As the popularity of the “sharing economy” continues to grow unabated, issues can arise where regulations and commercial practices struggle to keep pace with technological change. While Airbnb hasn’t yet attracted the storm of controversy that Uber has, this may be starting to change as cities around the world, including in Australia, crack down on the home-sharing site.
In Australia the use of property for Airbnb is subject to regulation at multiple levels. For owners of units in apartment buildings however, there is an additional layer of regulation, the strata company by-laws. Since strata units are in such close proximity to each other, conflicts between unit owners can easily arise. Some unit owners may want to use Airbnb to let their units, because of the high returns, and indeed may have purchased an investment property on the basis of those returns. Other unit owners may object to short stay holiday accommodation in their complex because of fears of noise, disruption, security, loss of amenity and insurance and repair costs.
This situation has seen an increasing number of by-laws which purport to restrict short term letting. But are such by-laws valid?
The Position in NSW
The ability of strata by-laws to restrict short term letting varies between states. In NSW, the largest market for Airbnb in Australia, the position has been summarised by NSW Fair Trading’s ‘Strata Living’ fact sheet as follows:
“Strata laws prevent an owners corporation restricting an owner from letting their lot, including short-term letting. The only way short-term letting can be restricted is by council planning regulations.”
This is because of s.139(2) of the Strata Schemes Management Act 2015 (NSW) (SSMA) which states:
“No by-law is capable of operating to prohibit or restrict the devolution of a lot or a transfer, lease, mortgage or other dealing relating to a lot”
NSW tribunal decisions such as Estens v Owners Corporation SP 11825  NSWCATCD 63 have followed the interpretation outlined by NSW Fair Trading and struck down by-laws restricting short term letting. The position is similar in Victoria, where in Owners Corp PS 510391P v Balcombe  VSC 384 the Supreme Court found that owners’ corporations did not have the power to restrict short term letting.
Recent WA and Privy Council Decisions
In contrast, the recent WA decision Byrne v The Owners of Ceresa River Apartments Strata Plan 55597  WASCA 104 saw the Court of Appeal uphold a by-law restricting short term letting to no more than 3 months in 12. The Court of Appeal found that the by-law did not present a restriction on disposal of units in the strata scheme, but only a restriction on how the units could be used.
The Byrne decision has been well-received in a recent UK Privy Council decision, O’Connor (Senior) and others v The Proprietors, Strata Plan No. 51  UKPC 45, dealing with by-laws in the Turks and Caicos Islands.

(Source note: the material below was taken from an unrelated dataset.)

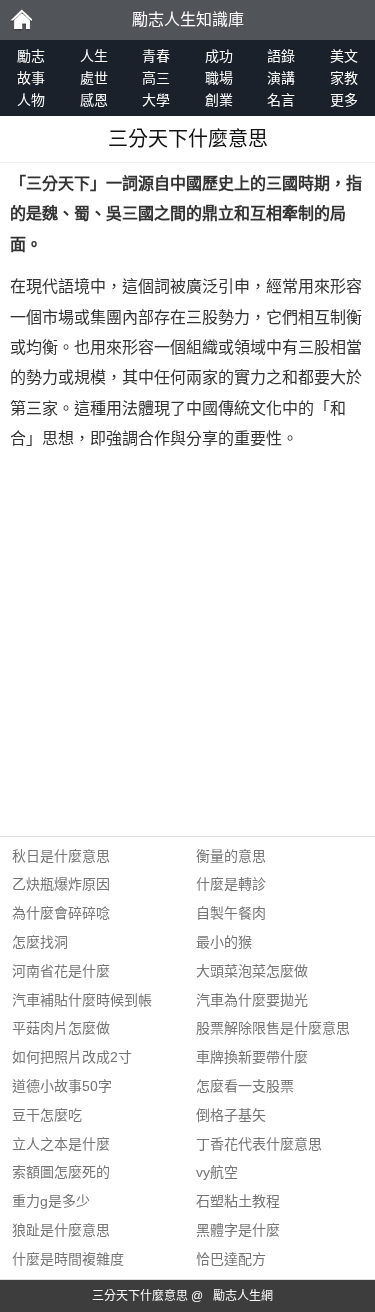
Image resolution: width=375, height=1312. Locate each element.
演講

It may seem odd that a Privy Council decision should be seen as relevant in Australia, given the Privy Council is no longer a part of the Australian legal system, however the relevant provisions in the legislation of the Turks and Caicos Island had been lifted directly from NSW legislation and was identical to s.139(2) of the SSMA.
The Privy Council found that:
“statutes prohibiting restrictions on dealing in strata lots do not prevent reasonable restrictions on the uses of the property, even though such restrictions may have the inevitable effect of restricting the potential market for the property.”
The Impact of these Decisions
Decisions of the Privy Council are no longer binding in Australia. However, the expectation of many is that NSW courts and tribunals will now follow WA and Privy Council decisions and determine that s.139(2) of the SSMA does not prevent by-laws from restricting short term letting.
In fact, there is already a NSW Supreme Court decision, White v Betalli  NSWSC 537, which sets out that principle. In that case it was held that a restriction on the use of part of a strata complex for boat storage was not a restriction on dealing in granting an easement for boat storage.
There is now considerable doubt over whether the SSMA actually does prevent strata company by-laws from prohibiting short term letting in NSW. The uncertainty resulting from recent case law provides an extra headache for strata unit owners wishing to let their apartment on Airbnb, in addition to complying with zoning and planning requirements. It remains to be seen whether there will be legislative changes to clarify whether a body corporate can prevent short-term letting.
In the meantime, if you are purchasing a unit in a strata complex and you intend to use it for Airbnb, you need to pay close attention to the by-laws that exist in that complex, and be well aware that those can change over time. It is important to be involved in your strata body corporate and to be active in figuring out how to best manage any downsides associated with short term letting.